# Cantering without stirrups = best ab exercise yet



## heatherandsteim (May 6, 2014)

Oh my gosh all! I have been practicing riding without stirrups to improve my leg position and yesterday I felt confident enough to start cantering without my stirrups, let me tell you! This is the best exercise for my abs that I have ever done, they are so sore today!!!! 

Has anyone else experienced this?


----------



## Corporal (Jul 29, 2010)

Heck, yeah!! I recommend starting without stirrups for a full hour, at the walk, for 7 days straight to teach a deep seat and to teach the rider to move with the horse.
Use to ride "Corporal" (1982-2009, RIP) a lot without stirrups, English.


----------



## Frieda (May 17, 2014)

One of the best exercises for seat and muscles. The Spanish School starts all of their riders off without stirrups. I think they spend about two years being lunged without stirrups to build their seats and strengthen them.

Keep up the good work!


----------



## Ale (May 8, 2013)

* **Raw data**
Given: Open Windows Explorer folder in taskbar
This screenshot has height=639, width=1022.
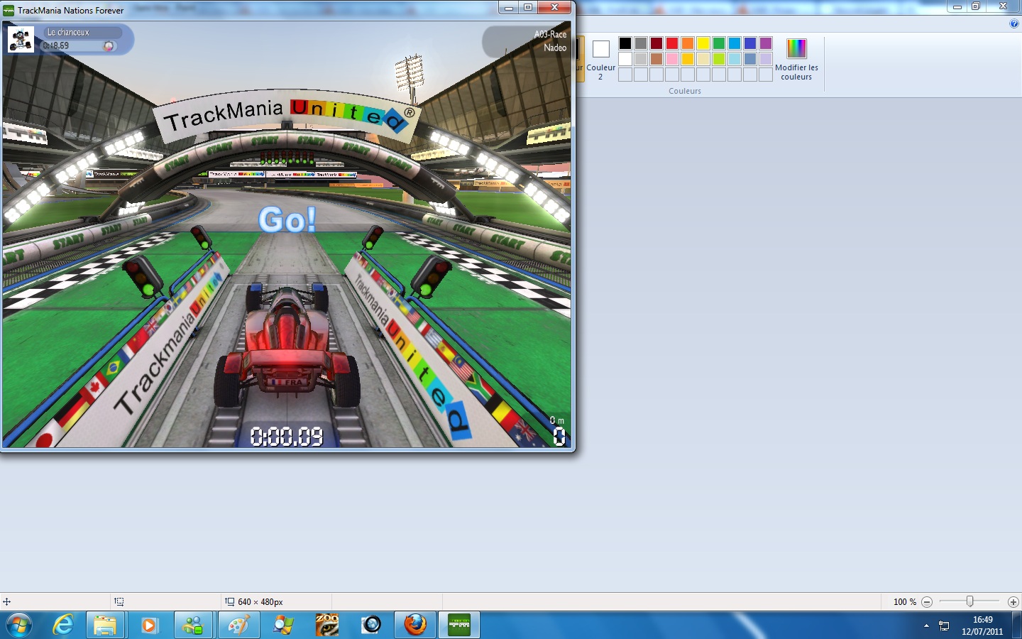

* **Task requirements**
1. Answer these questions using the forum thread on riding without stirrups:
(a) What had the first poster been practicing riding without stirrups to improve?
(b) How long, at what gait, and for how many days does Corporal recommend riding without stirrups?
(c) About how long does Frieda say Spanish School riders spend being lunged without stirrups?
2. Extend the forum thread on riding without stirrups with its next part, beginning after the last line shown.

* **Answer list**
1.
(a) Their leg position.
(b) A full hour, at the walk, for 7 days straight.
(c) About two years.

2.
I recently started cantering without stirrups too when just having some fun! I also cantered bareback a few times, but right now my legs aren't strong enough to hold on for long periods of time. We usually make it one circle around before I have to slow Dixie down without a saddle and cantering. And sometimes on trails I like to take my feet out of the stirrups when walking, trotting or cantering just because my legs need a stretch hehe. Keep up the good work darling <3


----------



## heatherandsteim (May 6, 2014)

Thanks guys! I can really tell that it is improving my seat and I definitely have more of a connection with my horse, he can respond to much more subtle commands now. 

So exciting! And I am getting more fit, win=win!


----------



## ligoleth (Sep 9, 2011)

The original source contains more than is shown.